Stored data
Content starts

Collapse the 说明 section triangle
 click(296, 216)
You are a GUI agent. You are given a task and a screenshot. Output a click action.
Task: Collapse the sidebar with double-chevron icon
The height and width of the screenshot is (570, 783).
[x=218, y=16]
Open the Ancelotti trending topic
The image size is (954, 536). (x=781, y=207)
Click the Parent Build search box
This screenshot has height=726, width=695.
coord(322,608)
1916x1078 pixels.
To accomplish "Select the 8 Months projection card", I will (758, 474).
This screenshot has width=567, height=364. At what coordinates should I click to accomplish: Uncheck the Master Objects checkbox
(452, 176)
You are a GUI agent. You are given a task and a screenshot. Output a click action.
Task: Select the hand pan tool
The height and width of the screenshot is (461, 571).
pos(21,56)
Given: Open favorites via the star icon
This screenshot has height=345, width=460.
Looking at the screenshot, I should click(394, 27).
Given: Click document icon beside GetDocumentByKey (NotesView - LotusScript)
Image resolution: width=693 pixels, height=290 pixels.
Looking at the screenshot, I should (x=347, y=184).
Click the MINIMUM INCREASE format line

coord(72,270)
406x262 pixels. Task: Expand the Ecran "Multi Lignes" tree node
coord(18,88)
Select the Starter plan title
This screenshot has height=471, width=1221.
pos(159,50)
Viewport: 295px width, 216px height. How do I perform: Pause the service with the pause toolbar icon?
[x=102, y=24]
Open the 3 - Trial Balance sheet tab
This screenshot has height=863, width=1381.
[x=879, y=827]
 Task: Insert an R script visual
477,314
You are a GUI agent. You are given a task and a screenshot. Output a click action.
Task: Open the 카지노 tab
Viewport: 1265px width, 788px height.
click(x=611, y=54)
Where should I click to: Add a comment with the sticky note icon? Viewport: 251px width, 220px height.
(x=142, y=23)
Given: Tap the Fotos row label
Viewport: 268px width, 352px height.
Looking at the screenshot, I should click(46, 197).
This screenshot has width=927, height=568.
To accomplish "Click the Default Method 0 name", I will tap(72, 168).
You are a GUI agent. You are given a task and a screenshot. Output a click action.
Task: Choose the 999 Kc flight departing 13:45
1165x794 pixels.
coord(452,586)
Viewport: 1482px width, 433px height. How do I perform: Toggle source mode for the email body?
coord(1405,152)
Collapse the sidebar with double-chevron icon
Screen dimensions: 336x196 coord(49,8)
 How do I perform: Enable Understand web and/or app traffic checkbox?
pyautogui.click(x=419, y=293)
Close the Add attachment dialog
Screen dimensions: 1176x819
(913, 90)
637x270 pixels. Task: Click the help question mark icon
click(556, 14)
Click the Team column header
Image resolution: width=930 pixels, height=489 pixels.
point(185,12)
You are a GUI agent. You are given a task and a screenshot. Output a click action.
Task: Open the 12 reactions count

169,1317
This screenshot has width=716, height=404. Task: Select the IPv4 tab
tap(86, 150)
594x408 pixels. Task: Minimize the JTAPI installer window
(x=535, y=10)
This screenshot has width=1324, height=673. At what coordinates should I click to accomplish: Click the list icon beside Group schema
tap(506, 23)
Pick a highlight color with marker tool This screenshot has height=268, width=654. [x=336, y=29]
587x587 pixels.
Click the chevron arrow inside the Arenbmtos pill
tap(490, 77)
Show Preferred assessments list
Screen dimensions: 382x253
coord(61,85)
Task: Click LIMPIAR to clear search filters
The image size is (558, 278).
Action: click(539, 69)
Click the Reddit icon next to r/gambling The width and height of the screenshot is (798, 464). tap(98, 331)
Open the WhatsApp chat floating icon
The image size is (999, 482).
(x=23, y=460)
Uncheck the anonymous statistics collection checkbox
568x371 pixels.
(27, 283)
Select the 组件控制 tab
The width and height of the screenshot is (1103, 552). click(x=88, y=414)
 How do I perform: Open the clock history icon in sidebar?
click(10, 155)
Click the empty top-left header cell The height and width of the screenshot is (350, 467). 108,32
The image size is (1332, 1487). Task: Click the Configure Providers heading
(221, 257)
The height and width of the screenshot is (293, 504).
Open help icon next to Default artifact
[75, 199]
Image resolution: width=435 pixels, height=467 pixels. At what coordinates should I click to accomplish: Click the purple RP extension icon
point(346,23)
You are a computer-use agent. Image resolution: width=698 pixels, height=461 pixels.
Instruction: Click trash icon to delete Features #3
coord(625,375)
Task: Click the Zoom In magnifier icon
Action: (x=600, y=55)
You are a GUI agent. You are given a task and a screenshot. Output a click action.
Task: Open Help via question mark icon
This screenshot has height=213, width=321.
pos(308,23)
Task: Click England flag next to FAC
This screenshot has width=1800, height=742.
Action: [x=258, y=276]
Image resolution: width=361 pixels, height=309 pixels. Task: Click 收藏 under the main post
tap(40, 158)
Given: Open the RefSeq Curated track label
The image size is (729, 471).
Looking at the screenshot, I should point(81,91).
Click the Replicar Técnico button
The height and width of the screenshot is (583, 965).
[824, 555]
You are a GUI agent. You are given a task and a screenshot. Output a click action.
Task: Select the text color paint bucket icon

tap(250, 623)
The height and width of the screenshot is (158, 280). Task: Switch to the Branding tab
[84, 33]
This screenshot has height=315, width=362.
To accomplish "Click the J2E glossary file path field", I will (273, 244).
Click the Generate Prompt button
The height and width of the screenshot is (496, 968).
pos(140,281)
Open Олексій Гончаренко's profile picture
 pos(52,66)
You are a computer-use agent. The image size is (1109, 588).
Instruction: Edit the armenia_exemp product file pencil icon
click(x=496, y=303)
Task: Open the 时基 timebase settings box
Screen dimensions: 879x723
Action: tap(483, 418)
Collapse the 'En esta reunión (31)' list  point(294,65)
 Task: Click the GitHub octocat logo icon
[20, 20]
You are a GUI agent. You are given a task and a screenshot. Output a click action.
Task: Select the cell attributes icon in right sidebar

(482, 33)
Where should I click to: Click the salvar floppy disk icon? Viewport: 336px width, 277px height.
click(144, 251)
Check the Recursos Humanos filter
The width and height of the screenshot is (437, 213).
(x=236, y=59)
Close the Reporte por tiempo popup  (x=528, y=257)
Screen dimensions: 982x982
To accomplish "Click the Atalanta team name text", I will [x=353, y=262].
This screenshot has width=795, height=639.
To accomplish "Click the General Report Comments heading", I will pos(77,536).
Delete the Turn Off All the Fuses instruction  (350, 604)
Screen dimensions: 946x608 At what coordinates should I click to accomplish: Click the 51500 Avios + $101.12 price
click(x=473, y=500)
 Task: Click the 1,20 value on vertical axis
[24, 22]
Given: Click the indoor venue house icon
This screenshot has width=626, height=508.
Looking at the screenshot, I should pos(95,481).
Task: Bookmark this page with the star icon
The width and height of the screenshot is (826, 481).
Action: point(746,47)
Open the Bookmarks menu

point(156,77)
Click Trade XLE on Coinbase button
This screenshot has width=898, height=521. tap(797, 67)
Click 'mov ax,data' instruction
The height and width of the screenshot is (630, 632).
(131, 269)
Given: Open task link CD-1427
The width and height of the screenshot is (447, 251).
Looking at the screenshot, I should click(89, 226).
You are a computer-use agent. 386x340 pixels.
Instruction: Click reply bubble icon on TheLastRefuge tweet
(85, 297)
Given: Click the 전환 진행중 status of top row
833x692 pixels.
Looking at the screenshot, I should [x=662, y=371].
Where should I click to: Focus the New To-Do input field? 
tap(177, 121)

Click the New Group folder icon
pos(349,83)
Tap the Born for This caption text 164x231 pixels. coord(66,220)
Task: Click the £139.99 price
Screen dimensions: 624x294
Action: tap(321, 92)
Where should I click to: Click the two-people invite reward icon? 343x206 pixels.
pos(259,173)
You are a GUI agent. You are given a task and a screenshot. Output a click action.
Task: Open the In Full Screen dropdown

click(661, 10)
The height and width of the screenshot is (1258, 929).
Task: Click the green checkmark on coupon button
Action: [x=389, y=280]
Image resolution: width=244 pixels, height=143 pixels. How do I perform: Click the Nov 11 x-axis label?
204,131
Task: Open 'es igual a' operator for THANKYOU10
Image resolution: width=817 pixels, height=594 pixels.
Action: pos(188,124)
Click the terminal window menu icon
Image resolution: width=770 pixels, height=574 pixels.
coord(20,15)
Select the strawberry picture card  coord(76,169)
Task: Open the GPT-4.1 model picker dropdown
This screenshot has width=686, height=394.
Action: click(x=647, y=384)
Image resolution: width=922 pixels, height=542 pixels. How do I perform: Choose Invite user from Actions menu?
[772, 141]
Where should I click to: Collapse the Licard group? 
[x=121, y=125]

Content ends

▸ EXERCISE DIRECTIONS: Starting at the line with "Task: Open 'es", copy every line down to the last one above, exactly as written and with nothing else.

▸ REPLY:
Task: Open 'es igual a' operator for THANKYOU10
Image resolution: width=817 pixels, height=594 pixels.
Action: pos(188,124)
Click the terminal window menu icon
Image resolution: width=770 pixels, height=574 pixels.
coord(20,15)
Select the strawberry picture card  coord(76,169)
Task: Open the GPT-4.1 model picker dropdown
This screenshot has width=686, height=394.
Action: click(x=647, y=384)
Image resolution: width=922 pixels, height=542 pixels. How do I perform: Choose Invite user from Actions menu?
[772, 141]
Where should I click to: Collapse the Licard group? 
[x=121, y=125]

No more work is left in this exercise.